Thermal-ratcheting molecular concentrator for trace-level vapor detector

Technology overcomes diffusion limits and enables nanosensors (with potential advantages for few-molecule sensitivity, selectivity, power consumption) to be used at low concentrations without prohibitively long collection times


When thinking about vapor sensing devices such as those used for the detection of explosives or biologicals, it’s obvious to focus on the type of sensor employed. But upstream from the sensor are the equally important components as well as processes involved with collecting, concentrating, and delivering the analytes to the sensor. In fact, a sensor is only as good as the corresponding components’ ability to deliver the molecules of interest. One of the critical concerns in the pre-detection process is that of diffusion limits associated with carrier gasses that inflate the concentrations and times required for conventional point sensing systems to perform at the sub-part-per-billion concentration level.

The U.S. military uses hand-held devices that automatically detect, identify and alarm to chemical warfare agents and toxic industrial vapors. (DoD photo)

The key to overcoming the diffusion limits and enabling efficient collection, concentration, and delivery of molecules to a sensor thus appears to involve having a way of moving the molecules by means other than a carrier gas such as air. Until now, no method or device has existed for doing this and thereby for surmounting the diffusion limitation.
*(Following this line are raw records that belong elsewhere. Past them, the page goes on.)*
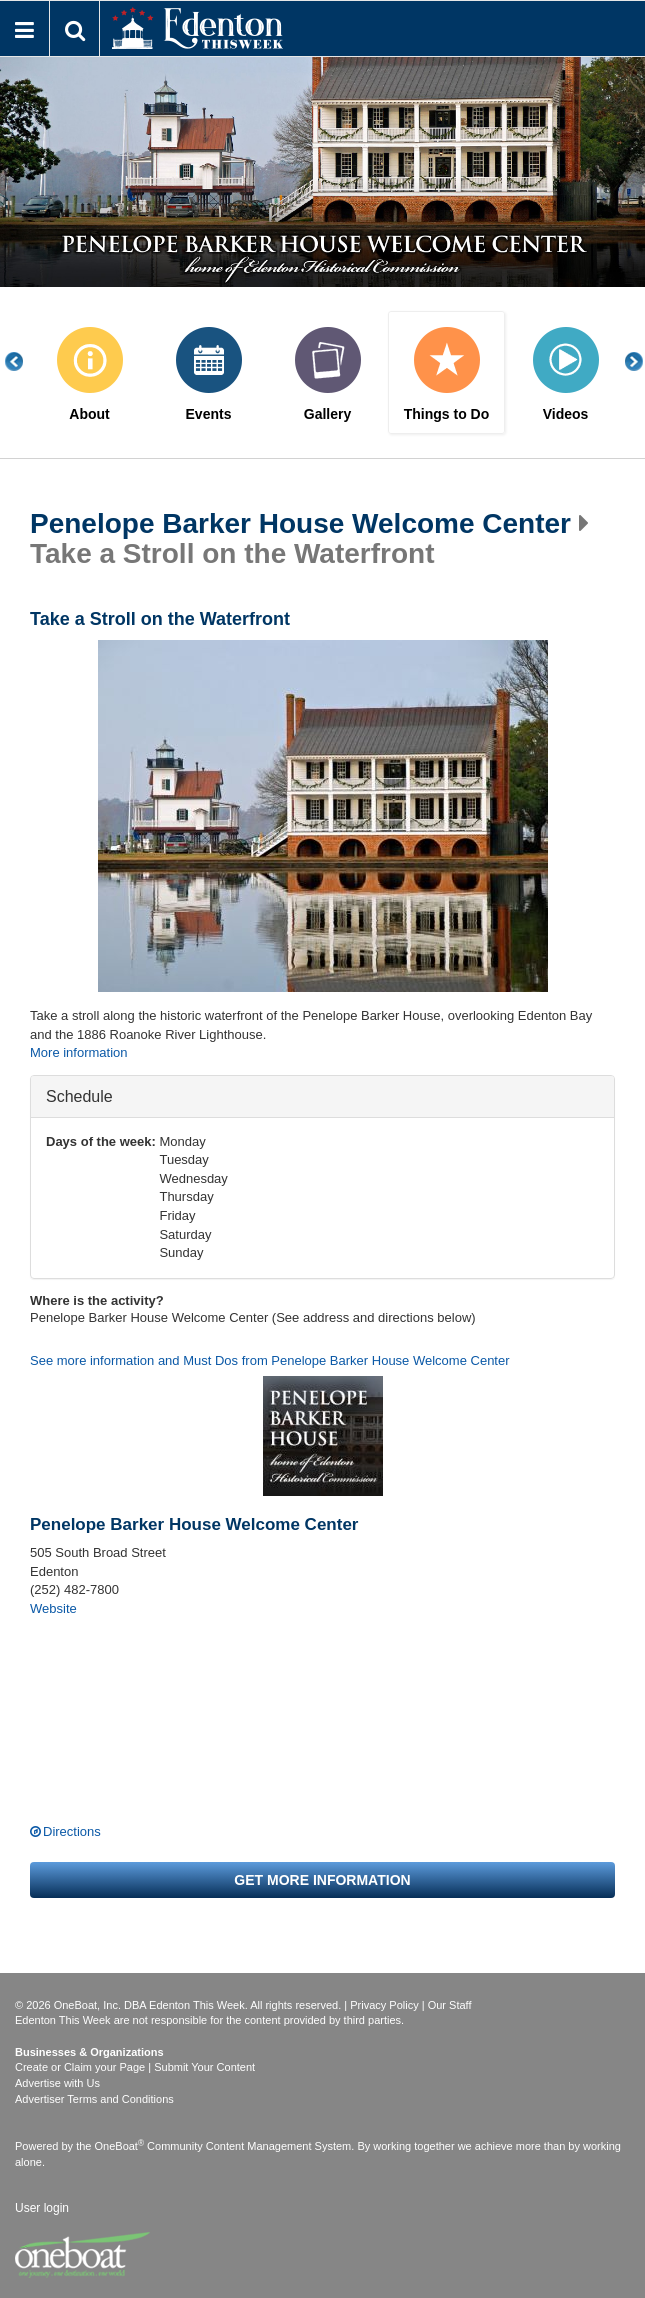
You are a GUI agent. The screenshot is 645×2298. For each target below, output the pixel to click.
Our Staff (450, 2005)
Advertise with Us (57, 2083)
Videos (566, 414)
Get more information (322, 1880)
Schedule (79, 1095)
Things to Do (447, 414)
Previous (25, 361)
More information (79, 1052)
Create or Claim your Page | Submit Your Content (135, 2067)
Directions (72, 1831)
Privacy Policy (384, 2005)
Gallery (327, 414)
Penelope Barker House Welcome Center (300, 524)
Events (209, 414)
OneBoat (120, 2146)
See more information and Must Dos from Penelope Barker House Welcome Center (270, 1360)
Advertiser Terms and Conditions (94, 2099)
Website (53, 1608)
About (89, 414)
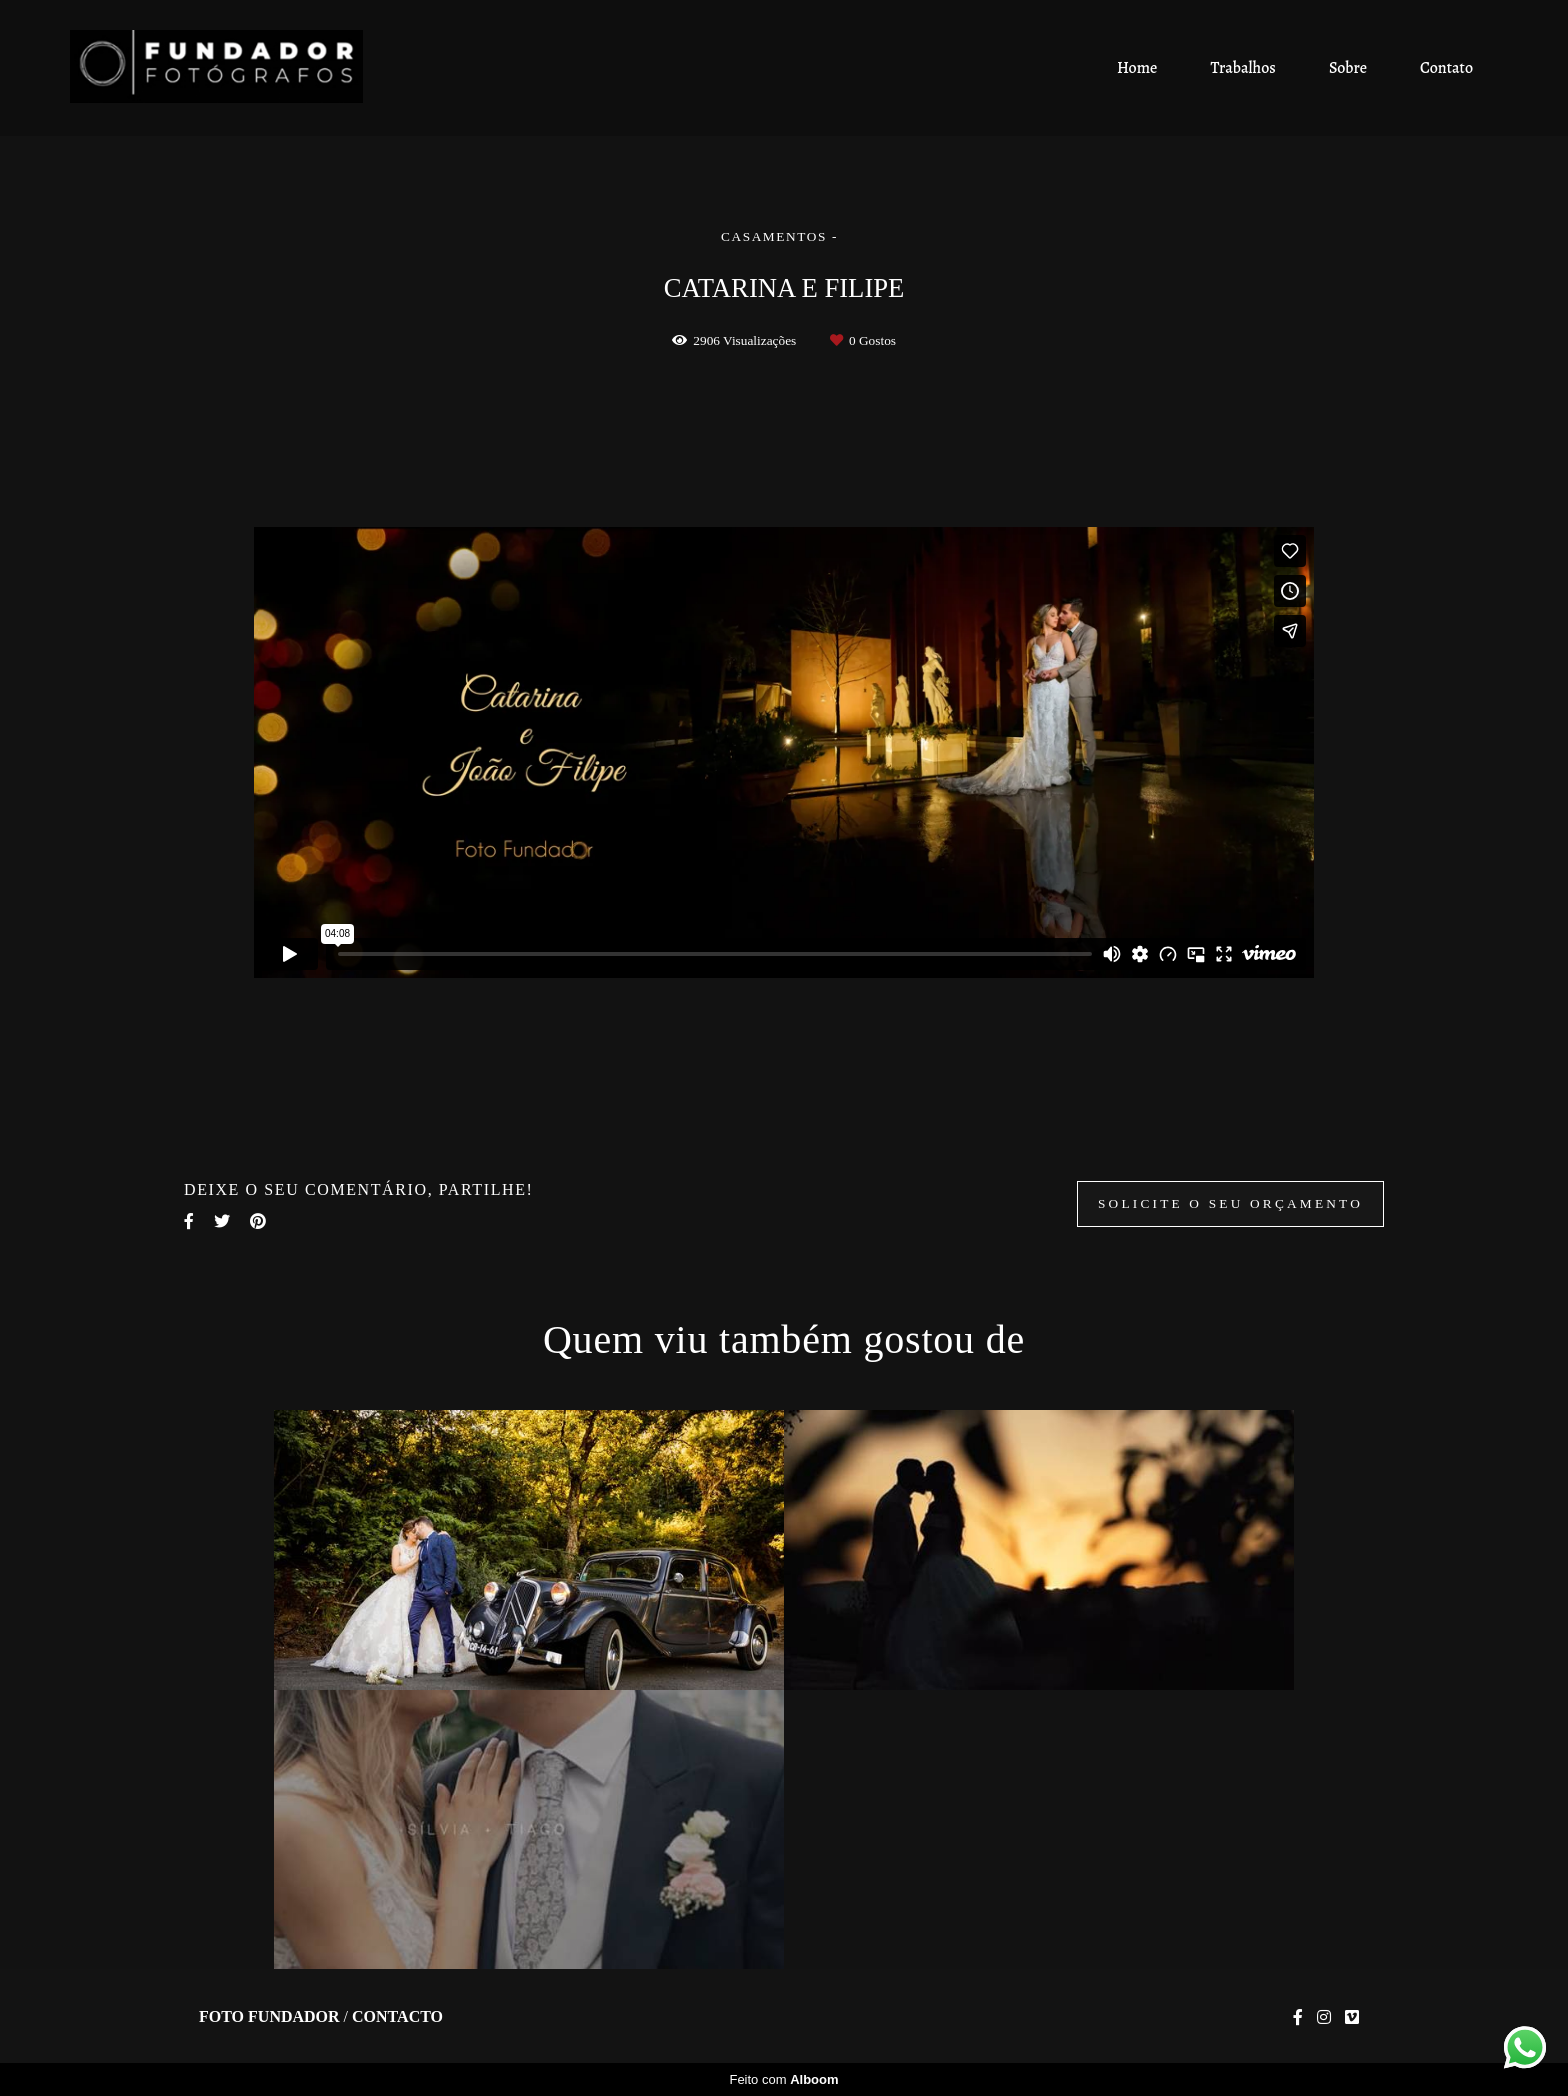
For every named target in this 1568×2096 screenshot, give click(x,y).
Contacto (397, 2017)
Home (1137, 68)
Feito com (783, 2079)
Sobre (1348, 68)
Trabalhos (1243, 68)
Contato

Navy researchers have solved the diffusion limit problem and incorporated this in a device for transporting desired analyte molecules in a vapor to a sensor. This molecular concentrator simultaneously concentrates the selected analyte and filters it from interferents so that it can be easily sensed and analyzed.

The device takes advantage of the concept of a thermal ratchet for driving molecules from one place to another. In this case, heater wires are arranged above a substrate – each wire configured to strongly sorb the vapor of interest at room temperature and to rapidly desorb it at an elevated temperature. By selectively heating one or more of the wires, a concentration of vapor molecules can be directed in a desired manner – from one wire to its neighbor or ultimately from the wires closest to the vapor-containing environment to a sensing device.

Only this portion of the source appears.